- [What is expected]:
Your answer should consist of each line from the data below that contains "green".

Dataset entries
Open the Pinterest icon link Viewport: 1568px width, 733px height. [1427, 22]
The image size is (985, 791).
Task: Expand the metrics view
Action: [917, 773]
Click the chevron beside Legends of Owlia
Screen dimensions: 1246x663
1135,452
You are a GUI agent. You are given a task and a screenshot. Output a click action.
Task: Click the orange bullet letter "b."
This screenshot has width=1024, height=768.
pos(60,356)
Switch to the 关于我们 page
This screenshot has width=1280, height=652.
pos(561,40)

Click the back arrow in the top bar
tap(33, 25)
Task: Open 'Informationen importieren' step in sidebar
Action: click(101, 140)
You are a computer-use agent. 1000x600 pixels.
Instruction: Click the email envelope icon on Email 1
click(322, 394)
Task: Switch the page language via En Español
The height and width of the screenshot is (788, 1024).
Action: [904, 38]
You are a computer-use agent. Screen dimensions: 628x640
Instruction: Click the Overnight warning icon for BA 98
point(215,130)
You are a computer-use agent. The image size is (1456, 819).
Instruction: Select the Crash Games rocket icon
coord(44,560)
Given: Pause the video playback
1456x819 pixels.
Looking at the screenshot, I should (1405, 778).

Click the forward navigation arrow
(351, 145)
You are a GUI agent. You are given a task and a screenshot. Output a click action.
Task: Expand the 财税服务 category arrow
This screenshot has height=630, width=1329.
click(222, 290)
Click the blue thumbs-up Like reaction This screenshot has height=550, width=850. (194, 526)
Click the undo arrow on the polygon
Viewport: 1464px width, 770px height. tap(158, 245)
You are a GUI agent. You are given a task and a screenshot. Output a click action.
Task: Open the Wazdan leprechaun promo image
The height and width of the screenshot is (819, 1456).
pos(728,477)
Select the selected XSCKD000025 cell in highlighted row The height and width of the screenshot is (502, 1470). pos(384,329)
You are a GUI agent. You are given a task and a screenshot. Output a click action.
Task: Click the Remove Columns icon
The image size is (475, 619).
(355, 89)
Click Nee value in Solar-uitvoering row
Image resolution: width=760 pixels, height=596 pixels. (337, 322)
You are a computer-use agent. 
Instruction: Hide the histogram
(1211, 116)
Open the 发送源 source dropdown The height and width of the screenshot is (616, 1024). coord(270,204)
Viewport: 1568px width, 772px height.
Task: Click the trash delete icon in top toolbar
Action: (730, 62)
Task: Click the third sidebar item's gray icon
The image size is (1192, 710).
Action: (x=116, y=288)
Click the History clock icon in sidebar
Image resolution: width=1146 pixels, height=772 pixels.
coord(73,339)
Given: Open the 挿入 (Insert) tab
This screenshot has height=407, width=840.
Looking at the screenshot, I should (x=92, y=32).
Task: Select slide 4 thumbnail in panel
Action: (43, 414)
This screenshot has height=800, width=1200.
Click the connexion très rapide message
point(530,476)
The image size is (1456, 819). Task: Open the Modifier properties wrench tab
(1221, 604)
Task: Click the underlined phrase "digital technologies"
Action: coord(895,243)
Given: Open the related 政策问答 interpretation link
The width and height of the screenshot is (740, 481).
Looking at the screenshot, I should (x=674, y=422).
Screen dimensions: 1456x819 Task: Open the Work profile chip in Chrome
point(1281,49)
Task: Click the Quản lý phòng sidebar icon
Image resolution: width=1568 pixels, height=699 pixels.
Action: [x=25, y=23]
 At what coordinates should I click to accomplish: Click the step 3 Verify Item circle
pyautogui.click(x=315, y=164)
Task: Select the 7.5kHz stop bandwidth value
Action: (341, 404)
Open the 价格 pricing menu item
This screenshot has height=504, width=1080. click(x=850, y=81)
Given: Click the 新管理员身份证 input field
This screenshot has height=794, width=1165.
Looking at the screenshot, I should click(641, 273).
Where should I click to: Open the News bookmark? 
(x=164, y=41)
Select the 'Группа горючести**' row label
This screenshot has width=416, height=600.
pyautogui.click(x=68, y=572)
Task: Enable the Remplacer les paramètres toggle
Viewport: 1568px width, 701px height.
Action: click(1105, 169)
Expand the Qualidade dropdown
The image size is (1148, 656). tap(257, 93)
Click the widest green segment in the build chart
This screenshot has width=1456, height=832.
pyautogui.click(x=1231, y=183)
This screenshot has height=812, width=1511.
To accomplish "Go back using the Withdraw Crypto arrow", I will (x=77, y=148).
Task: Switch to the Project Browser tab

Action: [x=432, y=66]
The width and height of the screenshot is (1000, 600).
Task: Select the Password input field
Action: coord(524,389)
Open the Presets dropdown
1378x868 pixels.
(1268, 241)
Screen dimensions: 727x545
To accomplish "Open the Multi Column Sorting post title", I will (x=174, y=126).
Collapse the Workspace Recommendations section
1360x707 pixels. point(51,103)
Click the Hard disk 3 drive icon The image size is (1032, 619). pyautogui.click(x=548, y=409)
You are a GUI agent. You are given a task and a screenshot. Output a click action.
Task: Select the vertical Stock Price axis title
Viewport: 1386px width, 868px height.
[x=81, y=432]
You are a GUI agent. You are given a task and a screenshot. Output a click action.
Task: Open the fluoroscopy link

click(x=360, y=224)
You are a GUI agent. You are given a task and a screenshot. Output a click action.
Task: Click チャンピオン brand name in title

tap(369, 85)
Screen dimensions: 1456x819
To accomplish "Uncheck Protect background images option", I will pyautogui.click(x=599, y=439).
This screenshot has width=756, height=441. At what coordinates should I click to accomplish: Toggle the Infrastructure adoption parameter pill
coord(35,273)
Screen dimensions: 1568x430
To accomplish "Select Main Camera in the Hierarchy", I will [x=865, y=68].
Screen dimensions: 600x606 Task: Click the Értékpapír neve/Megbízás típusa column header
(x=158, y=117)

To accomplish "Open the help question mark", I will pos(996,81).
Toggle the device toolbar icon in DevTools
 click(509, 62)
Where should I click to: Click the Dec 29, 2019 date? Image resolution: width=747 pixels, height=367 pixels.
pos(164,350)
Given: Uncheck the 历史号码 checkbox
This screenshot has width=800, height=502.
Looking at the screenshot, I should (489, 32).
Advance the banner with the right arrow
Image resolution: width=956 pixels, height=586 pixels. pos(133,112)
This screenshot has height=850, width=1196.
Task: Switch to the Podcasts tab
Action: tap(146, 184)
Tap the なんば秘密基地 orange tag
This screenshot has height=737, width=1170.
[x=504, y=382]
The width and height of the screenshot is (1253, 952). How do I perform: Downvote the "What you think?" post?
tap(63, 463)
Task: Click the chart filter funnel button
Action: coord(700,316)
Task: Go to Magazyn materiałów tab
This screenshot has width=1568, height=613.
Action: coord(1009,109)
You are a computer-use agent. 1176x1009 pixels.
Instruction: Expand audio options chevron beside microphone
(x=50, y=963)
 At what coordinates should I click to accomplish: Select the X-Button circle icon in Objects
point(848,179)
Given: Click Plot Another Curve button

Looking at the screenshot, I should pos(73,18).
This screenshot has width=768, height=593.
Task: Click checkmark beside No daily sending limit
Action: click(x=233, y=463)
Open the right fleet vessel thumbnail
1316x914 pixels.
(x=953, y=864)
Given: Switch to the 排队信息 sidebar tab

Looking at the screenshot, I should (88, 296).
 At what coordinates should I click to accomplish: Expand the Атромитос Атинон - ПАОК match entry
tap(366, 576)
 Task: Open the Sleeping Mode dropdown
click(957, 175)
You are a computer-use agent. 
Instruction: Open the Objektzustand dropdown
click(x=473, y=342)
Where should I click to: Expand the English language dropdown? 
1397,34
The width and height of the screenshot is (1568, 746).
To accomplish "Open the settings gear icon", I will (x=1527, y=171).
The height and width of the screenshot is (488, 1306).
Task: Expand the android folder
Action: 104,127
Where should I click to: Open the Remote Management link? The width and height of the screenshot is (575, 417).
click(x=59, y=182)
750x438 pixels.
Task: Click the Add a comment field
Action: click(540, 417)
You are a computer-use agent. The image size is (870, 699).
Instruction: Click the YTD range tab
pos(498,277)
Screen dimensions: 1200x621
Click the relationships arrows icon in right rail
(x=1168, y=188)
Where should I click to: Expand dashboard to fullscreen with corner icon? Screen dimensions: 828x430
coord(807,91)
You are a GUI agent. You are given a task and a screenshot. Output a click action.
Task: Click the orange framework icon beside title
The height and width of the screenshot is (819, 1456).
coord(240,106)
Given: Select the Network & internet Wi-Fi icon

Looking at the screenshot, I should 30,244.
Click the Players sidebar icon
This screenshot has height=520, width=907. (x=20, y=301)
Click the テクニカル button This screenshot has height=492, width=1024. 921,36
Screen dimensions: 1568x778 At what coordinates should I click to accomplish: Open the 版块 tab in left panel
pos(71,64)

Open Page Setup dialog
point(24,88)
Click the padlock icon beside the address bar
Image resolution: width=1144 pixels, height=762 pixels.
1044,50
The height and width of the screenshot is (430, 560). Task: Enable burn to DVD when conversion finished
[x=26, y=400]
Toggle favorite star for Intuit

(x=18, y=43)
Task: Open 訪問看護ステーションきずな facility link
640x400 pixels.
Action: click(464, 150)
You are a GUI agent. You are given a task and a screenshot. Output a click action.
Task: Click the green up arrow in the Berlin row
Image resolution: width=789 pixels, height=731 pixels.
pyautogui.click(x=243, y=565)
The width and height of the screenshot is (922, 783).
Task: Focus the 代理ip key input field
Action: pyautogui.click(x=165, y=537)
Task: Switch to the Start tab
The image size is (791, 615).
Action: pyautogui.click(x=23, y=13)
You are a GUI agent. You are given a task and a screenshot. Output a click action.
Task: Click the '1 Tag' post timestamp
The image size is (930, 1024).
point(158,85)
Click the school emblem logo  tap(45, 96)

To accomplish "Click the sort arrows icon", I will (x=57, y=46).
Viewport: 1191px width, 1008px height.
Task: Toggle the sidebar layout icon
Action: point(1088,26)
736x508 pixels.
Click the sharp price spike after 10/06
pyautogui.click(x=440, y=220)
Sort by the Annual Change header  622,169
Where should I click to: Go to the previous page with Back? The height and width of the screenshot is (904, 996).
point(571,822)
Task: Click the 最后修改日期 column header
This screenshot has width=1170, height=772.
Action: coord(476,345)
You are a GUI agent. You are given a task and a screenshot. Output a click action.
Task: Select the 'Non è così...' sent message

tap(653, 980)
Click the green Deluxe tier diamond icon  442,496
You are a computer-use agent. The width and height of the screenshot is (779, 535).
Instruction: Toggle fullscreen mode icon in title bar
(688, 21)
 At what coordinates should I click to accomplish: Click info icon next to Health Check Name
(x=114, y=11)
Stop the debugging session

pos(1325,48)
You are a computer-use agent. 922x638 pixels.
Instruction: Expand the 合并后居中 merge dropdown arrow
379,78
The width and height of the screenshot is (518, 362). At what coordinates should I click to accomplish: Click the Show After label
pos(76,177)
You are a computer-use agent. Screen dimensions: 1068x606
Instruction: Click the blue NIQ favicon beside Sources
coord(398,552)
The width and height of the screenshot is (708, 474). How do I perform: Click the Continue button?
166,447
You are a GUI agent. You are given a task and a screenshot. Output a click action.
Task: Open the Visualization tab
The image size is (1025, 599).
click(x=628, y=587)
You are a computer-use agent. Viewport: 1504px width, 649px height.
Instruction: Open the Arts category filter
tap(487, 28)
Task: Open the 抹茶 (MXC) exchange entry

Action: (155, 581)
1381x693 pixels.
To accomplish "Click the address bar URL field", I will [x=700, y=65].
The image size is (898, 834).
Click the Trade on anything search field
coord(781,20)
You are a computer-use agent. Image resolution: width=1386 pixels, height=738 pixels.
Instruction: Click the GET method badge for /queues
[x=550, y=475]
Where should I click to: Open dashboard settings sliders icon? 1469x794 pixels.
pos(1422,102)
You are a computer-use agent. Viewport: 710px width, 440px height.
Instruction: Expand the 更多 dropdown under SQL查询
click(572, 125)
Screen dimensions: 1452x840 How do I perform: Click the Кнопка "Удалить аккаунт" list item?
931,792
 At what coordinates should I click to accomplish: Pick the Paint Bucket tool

- [Response area]:
Click the widest green segment in the build chart
Task: Click the green up arrow in the Berlin row
Click the green Deluxe tier diamond icon  442,496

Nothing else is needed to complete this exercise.